George Bull

Written by: George Bull

George Bull

Consultant

SDLT cuts in a pandemic: what’s happening?

The property market in England and Northern Ireland has now had a month to get used to Chancellor Rishi Sunak’s temporary cut in stamp duty land tax (SDLT). As a result of this cut, no SDLT is payable on sales of residential properties valued at up to £500,000 for the period from 8 July 2020 to 31 March 2021. People buying second homes and landlords will also benefit from the reduction, although they will still have to pay the 3 per cent surcharge which applies to additional properties.

Different rules apply in Scotland and Wales, which set their own land taxes. 

As expected, the prospect of reduced SDLT bills on property acquisitions has acted as a spur to the residential property market in England and Wales. Estate agents are reporting a flood of properties coming onto the market, with vendors’ expectations reflected in higher asking prices. Whether that translates into an SDLT-driven boost in completions at higher values remains to be seen.

Other factors are also becoming apparent. 

First-time buyers, who previously had a £300,000 SDLT threshold, will only benefit in more expensive areas. While the average price paid for first-time home in England is around £210,000, in London the equivalent figure is approximately £425,000. At that price the increased SDLT threshold produces a saving of £6,250. 

For homeowners thinking of moving to more expensive properties, the temporary SDLT reduction could offer big rewards. With the new rules offering a £15,000 tax saving on buying a £500,000 property, estate agents are reporting record demand in commuter towns around big cities, particularly London.

For many first-time buyers and second steppers, the picture is complicated by difficulties in securing a mortgage. Even if they are now working full-time, applicants who have been furloughed or are engaged in what is perceived to be a high-risk sector such as casual dining, are reporting extra steps in the application process and delays in decision-making by lenders. For many purchasers, securing the SDLT saving while it lasts has been of paramount importance. There’s now a grim awakening as problems in obtaining mortgages move to the top of the list.

Second-home owners and buy-to-let landlords will also benefit from the raised threshold although they will still be required to pay the 3 per cent SDLT surcharge. With working from home – wherever that may be – set to continue for many people for the foreseeable future, the decision to buy a second home will be driven by personal considerations. If the decision goes in favour of buying a second home, then the SDLT saving will be a welcome sweetener.

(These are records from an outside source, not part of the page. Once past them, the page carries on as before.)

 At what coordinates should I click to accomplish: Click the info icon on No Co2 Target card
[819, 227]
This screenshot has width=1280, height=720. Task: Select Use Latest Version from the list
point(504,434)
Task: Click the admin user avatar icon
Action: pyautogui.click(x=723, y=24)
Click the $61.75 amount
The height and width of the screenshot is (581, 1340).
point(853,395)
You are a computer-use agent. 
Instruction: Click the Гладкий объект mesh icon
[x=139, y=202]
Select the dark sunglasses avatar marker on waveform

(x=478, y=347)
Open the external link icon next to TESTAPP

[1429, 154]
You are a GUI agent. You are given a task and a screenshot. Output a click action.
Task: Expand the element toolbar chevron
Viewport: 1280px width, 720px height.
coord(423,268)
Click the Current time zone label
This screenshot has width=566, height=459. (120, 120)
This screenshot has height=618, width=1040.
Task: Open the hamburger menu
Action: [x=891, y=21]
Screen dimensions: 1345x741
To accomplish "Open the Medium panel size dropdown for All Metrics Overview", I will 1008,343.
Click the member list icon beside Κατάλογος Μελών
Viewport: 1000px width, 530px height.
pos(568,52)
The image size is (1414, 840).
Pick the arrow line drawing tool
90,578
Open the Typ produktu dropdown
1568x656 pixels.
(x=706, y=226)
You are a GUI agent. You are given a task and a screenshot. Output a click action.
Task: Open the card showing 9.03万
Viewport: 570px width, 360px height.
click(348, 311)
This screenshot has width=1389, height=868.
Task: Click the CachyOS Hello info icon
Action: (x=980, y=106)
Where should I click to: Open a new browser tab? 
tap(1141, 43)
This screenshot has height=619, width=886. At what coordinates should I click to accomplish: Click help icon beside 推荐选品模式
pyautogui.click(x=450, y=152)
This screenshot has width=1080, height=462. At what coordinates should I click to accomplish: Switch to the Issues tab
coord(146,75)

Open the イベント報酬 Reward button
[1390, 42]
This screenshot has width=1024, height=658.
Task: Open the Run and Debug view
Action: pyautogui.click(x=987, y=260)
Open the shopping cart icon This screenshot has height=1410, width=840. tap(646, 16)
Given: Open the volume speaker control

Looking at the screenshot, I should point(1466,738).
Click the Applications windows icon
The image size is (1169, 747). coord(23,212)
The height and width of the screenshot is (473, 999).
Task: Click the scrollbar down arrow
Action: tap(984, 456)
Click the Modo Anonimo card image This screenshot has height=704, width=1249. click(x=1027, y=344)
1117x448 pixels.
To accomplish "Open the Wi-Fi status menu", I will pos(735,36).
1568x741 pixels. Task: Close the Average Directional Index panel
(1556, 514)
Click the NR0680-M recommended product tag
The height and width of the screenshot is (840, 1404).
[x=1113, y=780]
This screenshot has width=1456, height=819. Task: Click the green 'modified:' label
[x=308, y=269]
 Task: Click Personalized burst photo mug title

For buy-to-let landlords, the position is more complex. Aside from the question of whether a mortgage can be obtained if one is needed, it seems unlikely that the reduction in acquisition costs represented by the SDLT cut will compensate for the other adverse tax changes which have come into force over recent years. However, those who can buy mortgage-free may decide to adopt a watching brief until the New Year. If a mortgage famine means that current hopes for a residential property boom are not met, then asking prices may decline as 31 March 2021 looms. We may then see more second-home owners and buy-to-let landlords enter the market.